A new JavaScript library called VAM Seek aims to replace the traditional 1D seek bar with a 2D visual grid of video thumbnails, all generated locally in the browser using the Canvas API.
The standard video seek bar is a study in compromise. It gives you a timeline, but no context. You scrub blindly, hoping to land on the right moment. VAM Seek, a new open-source library from developer unhaya, proposes a different interface: a 2D grid of thumbnails that represents the entire video visually, allowing you to see every scene at once before choosing where to go.
The Problem with 1D Scrubbing
VAM Seek is built on a simple observation about modern viewing habits. While 80-90% of video watching is passive—just sitting through a movie or lecture—the remaining 10-20% is active. We search for a specific line of dialogue, jump back to re-check a detail, or skip past content we’ve already seen. The 1D seek bar, optimized for passive viewing, is clumsy for this kind of exploration.
The library’s core thesis is that this active exploration requires a different UI paradigm. Instead of a single line, it offers a grid. If you configure it with 5 columns and 15 seconds per cell, a 15-minute video becomes a 5x20 grid. Each cell is a thumbnail representing that 15-second slice. You can see the bright action sequence, the dark dialogue scene, or the static talking head from a distance.
Client-Side Architecture: Privacy and Cost
Most thumbnail systems work by uploading a video to a server, processing it with FFmpeg, storing the resulting images, and serving them via a CDN. This introduces server costs, processing delays, and privacy concerns.

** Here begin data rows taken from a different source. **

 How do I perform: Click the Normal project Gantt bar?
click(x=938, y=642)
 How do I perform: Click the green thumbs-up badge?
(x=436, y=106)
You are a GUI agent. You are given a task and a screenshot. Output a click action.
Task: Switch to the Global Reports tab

VAM Seek completely inverts this model. It does everything in the user's browser.
- Hidden Video Element: The library creates a hidden
<video>element and loads the source. - Canvas Extraction: It programmatically seeks to a specific timestamp (e.g., 15.0 seconds). When the
seekedevent fires, it draws the current video frame onto an HTML5 Canvas. - Data URL Caching: The canvas content is converted to a base64 Data URL and stored in memory.
- LRU Cache: To prevent memory bloat, it uses a Least Recently Used (LRU) cache that holds a maximum of 200 frames. As you scroll or hover, new frames are generated and old ones are discarded.
This approach means the video file never leaves the user's browser. There is no server load, no bandwidth cost for thumbnails, and no privacy risk. The trade-off is initial CPU usage on the client to generate frames, but the library uses requestAnimationFrame to keep the marker animation smooth at 60fps during this process.
The VAM Algorithm: X-Continuous Navigation
The library includes a specific algorithm for calculating timestamps based on mouse position, which it calls the "VAM algorithm." It handles the math for converting a 2D grid coordinate into a 1D timestamp.
The key feature is "X-continuous" movement. When you move your mouse horizontally across the grid, the calculation blends the columns. Instead of snapping from the end of one column to the start of the next, the timestamp moves continuously. This makes the navigation feel fluid and precise, rather than blocky.